Population (2026-01-01)
- • Total: 103
- • Density: 1.26/km^{2} (3.27/sq mi)
- Time zone: UTC+1 (CET)
- • Summer (DST): UTC+2 (CEST)
- Postal code: 341 92
- Website: www.sumavanet.cz/modrava/

= Modrava =

Modrava (Mader) is a municipality and village in Klatovy District in the Plzeň Region of the Czech Republic. It has about 100 inhabitants.

==Administrative division==
Modrava consists of two municipal parts (in brackets population according to the 2021 census):
- Modrava (56)
- Filipova Huť (33)

==Geography==
Modrava is located about 44 km south of Klatovy and 78 km south of Plzeň, on the border with Germany. It lies in the Bohemian Forest and within the Šumava National Park. The highest point of the municipality and the entire Plzeň Region is the mountain Velká Mokrůvka at 1370 m above sea level. The Vydra River, which forms the Otava River after the confluence with the Křemelná, originates here.
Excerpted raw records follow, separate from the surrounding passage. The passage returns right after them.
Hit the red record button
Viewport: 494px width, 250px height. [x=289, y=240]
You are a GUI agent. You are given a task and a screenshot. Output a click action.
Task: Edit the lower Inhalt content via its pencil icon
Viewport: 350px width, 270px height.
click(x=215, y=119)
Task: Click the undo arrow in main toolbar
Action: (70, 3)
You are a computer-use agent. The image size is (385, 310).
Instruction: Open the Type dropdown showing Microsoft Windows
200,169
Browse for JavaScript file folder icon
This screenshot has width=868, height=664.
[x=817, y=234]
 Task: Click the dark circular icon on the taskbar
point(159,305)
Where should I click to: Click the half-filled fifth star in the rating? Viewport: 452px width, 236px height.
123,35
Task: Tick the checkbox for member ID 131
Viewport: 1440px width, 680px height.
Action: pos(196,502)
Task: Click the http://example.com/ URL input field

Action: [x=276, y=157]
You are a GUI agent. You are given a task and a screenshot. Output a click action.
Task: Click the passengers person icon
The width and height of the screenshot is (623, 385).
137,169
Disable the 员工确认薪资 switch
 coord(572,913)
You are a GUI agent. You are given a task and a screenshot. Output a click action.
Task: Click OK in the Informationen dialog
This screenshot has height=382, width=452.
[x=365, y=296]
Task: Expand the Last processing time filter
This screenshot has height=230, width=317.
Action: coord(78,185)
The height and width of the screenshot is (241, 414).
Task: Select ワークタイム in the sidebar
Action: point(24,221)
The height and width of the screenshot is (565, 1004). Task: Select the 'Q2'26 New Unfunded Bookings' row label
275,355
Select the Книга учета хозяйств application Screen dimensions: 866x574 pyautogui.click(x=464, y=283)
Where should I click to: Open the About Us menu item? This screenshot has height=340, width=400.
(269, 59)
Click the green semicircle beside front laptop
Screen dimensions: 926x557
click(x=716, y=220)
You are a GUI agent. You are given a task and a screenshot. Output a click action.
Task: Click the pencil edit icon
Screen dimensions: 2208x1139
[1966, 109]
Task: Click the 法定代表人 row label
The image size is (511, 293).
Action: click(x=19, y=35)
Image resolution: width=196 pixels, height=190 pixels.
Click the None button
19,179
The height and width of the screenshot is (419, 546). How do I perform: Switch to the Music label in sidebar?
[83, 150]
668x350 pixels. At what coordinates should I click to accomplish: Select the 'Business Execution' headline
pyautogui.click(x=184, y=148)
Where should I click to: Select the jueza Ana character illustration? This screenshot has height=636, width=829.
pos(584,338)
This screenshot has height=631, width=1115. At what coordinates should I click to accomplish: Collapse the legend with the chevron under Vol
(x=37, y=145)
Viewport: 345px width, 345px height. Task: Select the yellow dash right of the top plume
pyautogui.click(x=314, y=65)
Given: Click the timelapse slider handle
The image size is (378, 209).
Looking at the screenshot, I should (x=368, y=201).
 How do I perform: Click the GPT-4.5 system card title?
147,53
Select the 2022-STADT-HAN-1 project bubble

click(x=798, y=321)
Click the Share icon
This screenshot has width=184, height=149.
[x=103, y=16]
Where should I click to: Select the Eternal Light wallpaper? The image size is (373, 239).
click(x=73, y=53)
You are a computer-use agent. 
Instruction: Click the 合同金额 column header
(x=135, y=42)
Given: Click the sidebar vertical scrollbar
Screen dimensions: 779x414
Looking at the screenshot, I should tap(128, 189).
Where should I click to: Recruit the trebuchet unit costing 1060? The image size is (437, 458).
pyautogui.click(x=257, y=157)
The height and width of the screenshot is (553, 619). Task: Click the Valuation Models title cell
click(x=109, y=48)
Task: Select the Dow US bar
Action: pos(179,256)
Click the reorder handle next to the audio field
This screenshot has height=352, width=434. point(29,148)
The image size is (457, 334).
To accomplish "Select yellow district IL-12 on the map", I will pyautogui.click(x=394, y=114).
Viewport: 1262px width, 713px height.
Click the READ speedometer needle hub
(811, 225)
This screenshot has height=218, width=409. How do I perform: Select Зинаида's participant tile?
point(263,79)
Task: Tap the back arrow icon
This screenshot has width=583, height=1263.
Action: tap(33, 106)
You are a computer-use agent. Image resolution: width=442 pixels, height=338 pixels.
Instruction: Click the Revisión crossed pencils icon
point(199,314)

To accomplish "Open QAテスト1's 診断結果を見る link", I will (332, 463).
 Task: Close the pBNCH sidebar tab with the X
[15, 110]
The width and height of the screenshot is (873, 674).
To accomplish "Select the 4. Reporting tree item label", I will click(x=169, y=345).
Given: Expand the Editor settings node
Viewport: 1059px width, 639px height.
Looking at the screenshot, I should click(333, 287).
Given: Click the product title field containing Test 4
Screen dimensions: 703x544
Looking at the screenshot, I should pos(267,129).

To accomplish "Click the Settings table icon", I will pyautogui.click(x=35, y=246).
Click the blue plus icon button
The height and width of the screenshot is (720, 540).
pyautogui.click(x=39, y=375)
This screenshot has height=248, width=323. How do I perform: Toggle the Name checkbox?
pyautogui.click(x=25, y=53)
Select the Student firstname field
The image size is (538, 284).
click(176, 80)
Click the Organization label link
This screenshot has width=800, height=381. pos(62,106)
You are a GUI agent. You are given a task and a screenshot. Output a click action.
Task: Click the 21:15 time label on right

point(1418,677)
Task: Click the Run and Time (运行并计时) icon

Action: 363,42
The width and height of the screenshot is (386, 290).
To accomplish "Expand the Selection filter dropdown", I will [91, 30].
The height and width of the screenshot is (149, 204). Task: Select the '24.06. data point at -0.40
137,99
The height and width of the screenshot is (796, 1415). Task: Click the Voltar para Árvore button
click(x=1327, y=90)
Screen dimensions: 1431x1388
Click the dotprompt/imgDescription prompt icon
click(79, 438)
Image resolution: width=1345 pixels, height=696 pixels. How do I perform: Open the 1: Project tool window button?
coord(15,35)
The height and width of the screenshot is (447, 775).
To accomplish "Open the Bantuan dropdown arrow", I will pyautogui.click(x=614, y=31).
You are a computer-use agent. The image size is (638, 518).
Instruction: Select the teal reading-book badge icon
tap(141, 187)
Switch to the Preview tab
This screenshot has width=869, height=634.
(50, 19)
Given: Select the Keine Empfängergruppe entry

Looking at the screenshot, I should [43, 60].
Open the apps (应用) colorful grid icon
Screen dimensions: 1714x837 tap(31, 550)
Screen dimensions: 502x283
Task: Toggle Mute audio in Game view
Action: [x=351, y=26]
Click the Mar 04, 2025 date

The village of Filipova Huť is located at 1093 m above sea level, making it the highest Czech settlement.

==History==
The first written mention of Modrava is from 1614. From 1757, Modrava developed as a fishing and hunting settlement. Filipova Huť was founded in 1785 as a glass workers settlement and named after Count Philip Kinsky, but the glass factory did not prosper and the village became a lumber settlement. The area of Modrava and Filipova Huť was owned by the Kinsky family until 1799, when they sold it to the Schwarzenberg family.

==Transport==
There are no railways or major roads passing through the municipality.

==Sport==
In winter, Modrava is known for cross-country skiing. The main cross-country trail in the Bohemian Forest, the so-called Šumava Highway, runs through Modrava. During the summer, the municipality is popular for hiking and cycling.

==Sights==
A cultural monument is the Klostermann Hut. It was built by the Czech Tourist Club in 1924 according to the design by Bohuslav Fuchs and named after Karel Klostermann, a writer connected with the region.